## SOURCE TEXT
## START

And not just any feet. Selling wireless into the enterprise is tricky, and the carriers themselves say they're not very good at it. OK, maybe not in so many words. But they do tacitly admit it by bringing in specialists to help get the job done — people who not only know wireless, but also how CIOs and IT managers think. (Some of those people are profiled in this month's cover story, which begins on page 26.)

Cracking the corporate enterprise with wireless is no easy task. It's a whole new way of networking and communicating to people who are used to being tangled up in a mess of wired connections. To them, wireless is IT's ugly stepsister.

Wireless carriers aren't going solo in their enterprise endeavors, either. In many cases their technology partners are lending a hand, from sponsoring joint seminars for IT types to actually going in with carriers to help make the sale. Jan Dehesh, vice president of enterprise market development for Qualcomm, told me that her charge is to help carriers help educate IT organizations in various vertical markets about why they need wireless — and along the way, help educate wireless carriers in how to position wireless as a data-centric imperative rather than as another telecom service. “Helping carriers get in there and show the companies the ROI behind mobile data is very important,” she said. “Carriers have always been voice-centric, so IT managers would always send them to enterprise telecom managers. They need to stay with the IT managers.” (And Dehesh knows IT: She is a former CIO herself.)

## END

## DIRECTIVE
Decide whether each of the following statements agrees with the article on selling wireless to the enterprise. For each, answer yes or no and quote the words of the article that settle it.
1. Jan Dehesh previously worked as a CIO.
2. Carriers have traditionally focused on data rather than voice.
3. The cover story begins on page 26.

## DATA SUPPLIED
## START

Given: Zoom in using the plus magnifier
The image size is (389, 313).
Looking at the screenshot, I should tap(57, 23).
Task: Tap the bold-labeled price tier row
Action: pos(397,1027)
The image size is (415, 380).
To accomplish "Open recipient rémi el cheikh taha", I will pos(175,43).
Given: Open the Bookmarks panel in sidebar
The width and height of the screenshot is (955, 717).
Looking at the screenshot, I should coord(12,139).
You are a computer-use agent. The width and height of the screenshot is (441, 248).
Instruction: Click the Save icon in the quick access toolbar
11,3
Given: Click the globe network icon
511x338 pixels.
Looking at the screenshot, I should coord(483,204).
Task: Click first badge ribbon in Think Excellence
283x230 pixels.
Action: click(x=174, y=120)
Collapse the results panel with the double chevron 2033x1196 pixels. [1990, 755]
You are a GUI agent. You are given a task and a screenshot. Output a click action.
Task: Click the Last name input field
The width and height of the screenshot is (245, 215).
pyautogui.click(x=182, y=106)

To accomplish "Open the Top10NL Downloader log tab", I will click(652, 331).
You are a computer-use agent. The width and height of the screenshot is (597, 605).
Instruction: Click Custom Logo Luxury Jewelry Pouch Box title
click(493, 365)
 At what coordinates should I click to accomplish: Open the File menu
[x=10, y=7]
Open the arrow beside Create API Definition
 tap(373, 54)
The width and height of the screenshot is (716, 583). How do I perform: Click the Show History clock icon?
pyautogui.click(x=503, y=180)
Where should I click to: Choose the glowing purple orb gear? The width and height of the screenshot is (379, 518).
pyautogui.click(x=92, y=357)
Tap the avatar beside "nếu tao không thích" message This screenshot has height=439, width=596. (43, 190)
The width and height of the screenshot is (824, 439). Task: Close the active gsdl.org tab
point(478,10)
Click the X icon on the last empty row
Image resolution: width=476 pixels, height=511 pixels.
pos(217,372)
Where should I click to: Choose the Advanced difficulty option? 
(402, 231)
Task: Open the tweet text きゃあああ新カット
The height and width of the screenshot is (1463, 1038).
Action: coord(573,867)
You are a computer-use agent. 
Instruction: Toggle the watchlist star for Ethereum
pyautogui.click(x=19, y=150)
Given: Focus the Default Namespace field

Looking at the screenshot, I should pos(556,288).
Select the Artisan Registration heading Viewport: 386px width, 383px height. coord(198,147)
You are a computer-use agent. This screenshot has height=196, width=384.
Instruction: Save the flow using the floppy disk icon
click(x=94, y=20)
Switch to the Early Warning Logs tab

## END

## TASK RESULT
1. Yes: "She is a former CIO herself."
2. No: "Carriers have always been voice-centric"
3. Yes: "which begins on page 26"